:: Data under study

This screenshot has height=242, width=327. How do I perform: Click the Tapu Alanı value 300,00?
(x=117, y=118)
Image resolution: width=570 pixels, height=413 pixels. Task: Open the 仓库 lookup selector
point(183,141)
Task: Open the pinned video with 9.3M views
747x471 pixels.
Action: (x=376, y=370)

::::
:: Data under study

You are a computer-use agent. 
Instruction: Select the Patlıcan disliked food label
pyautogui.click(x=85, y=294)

::::

Scan the entries above for the line containing "This screenshot has", and copy it and all lines after it exactly, down to and including the line containing "Task: Open the pinned video with 9.3M views".

This screenshot has height=242, width=327. How do I perform: Click the Tapu Alanı value 300,00?
(x=117, y=118)
Image resolution: width=570 pixels, height=413 pixels. Task: Open the 仓库 lookup selector
point(183,141)
Task: Open the pinned video with 9.3M views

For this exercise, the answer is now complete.